Background: About 15 million people worldwide were affected by the Sars-Cov-2 infection, which already caused 600,000 deaths. This virus is mainly transmitted through exhalations from the airways of infected persons, so that Heating, Ventilation and Air Conditioning (HVAC) systems might play a role in spreading the infection in indoor environments. Methods: We modelled the role of HVAC systems in the diffusion of the contagion through a Computational Fluid Dynamics (CFD) simulations of cough at the Vatican State childrens hospital Bambino Gesu. Both waiting rooms and hospital rooms were modeled as indoor scenarios. A specific Infection-Index parameter was used to estimate the amount of contaminated air inhaled by each person present in the simulated indoor scenarios. The potential role of exhaust air ventilation systems placed above the coughing patients mouth was also assessed.

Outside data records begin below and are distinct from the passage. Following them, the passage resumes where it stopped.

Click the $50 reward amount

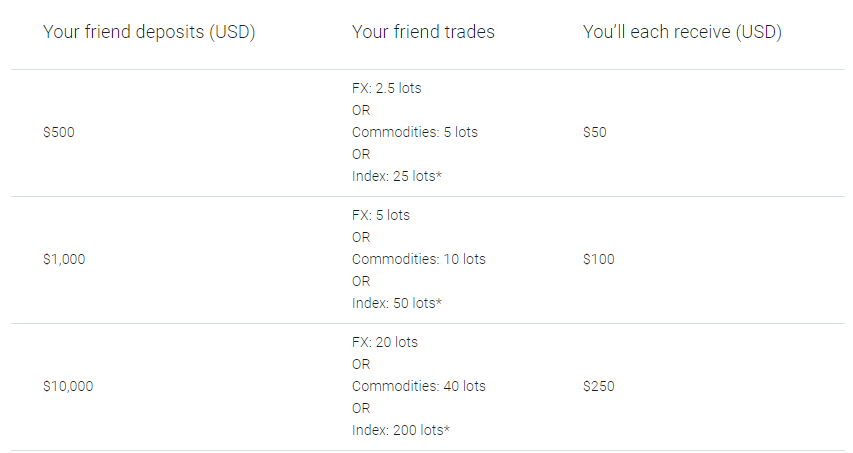[595, 132]
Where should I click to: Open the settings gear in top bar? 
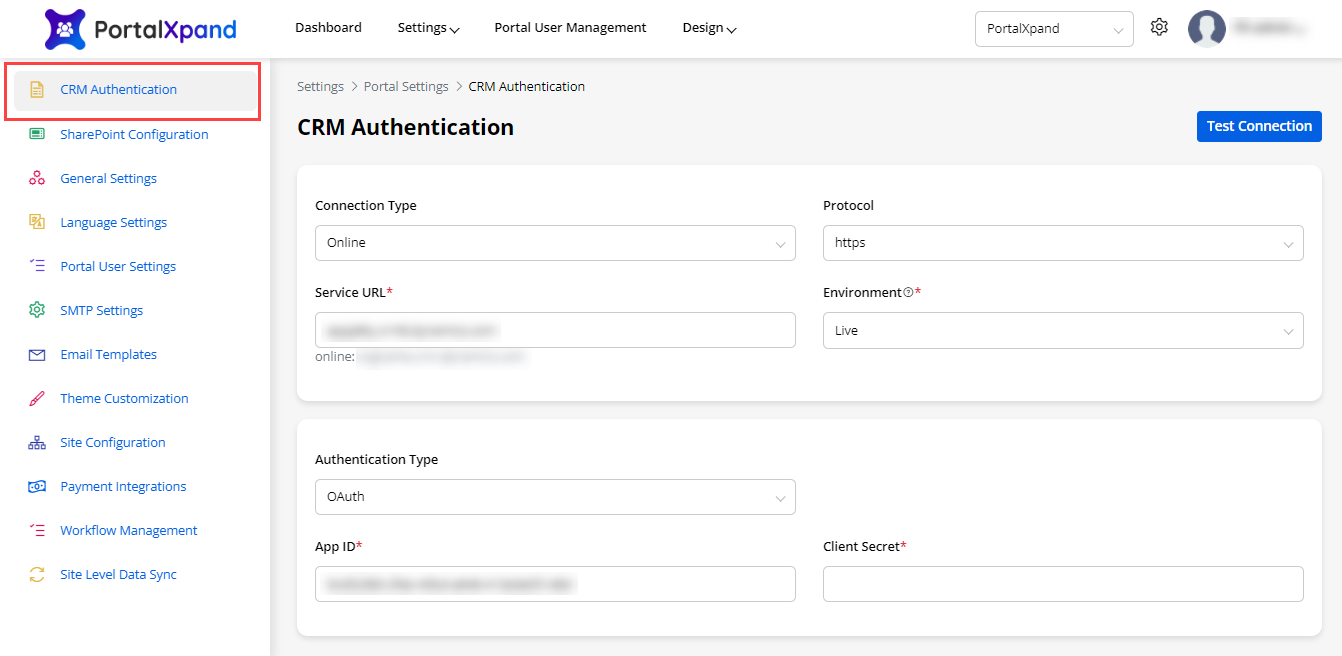point(1159,28)
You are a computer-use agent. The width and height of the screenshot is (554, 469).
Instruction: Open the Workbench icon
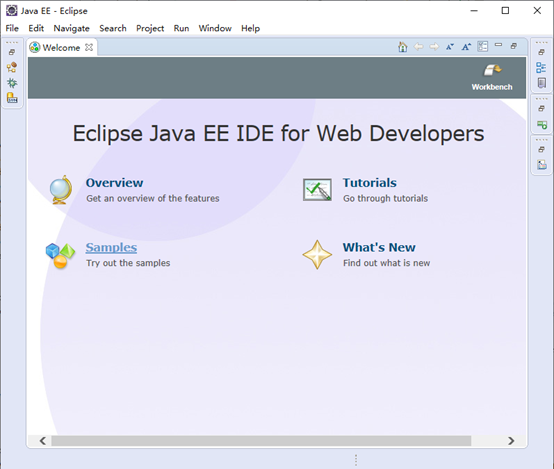pyautogui.click(x=491, y=77)
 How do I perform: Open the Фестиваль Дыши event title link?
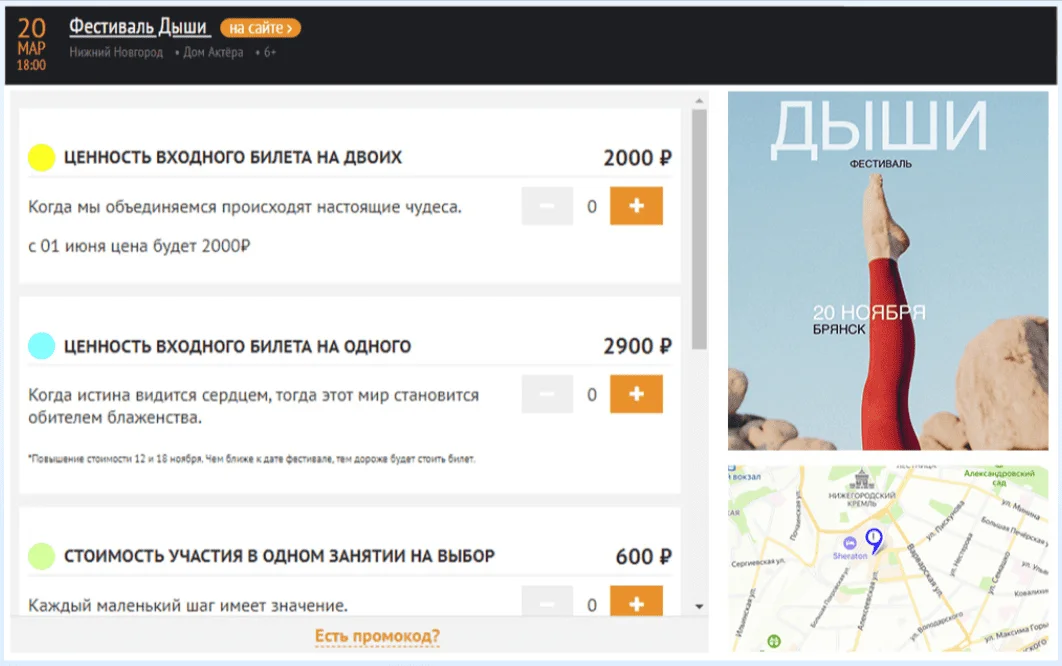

Results: Our CFD-based simulations show that HVAC air-flow remarkably enhance infected droplets diffusion in the whole indoor environment within 25 seconds from the cough event, despite the observed dilution of saliva particles containing the virus. In the waiting room simulation, Infection-Index parameter increases the faster the higher the HVAC airflow. Greater flows of air conditioning correspond to greater diffusion of the infected droplets. The proper use of Local Exhaust Ventilation systems (LEV) simulated in the hospital room was associated to a complete reduction of infected droplets spreading from the patient s mouth in the first 0.5 seconds following the cough event. In the hospital room, the use of LEV system completely reduced the index computed for the patient hospitalized at the bed next to the spreader, with a decreased possibility of contagion. Conclusions: CFD-based simulations for indoor environment can be useful to optimize air conditioning flow and to predict the contagion risk both in hospitals/ambulatories and in other public/private settings.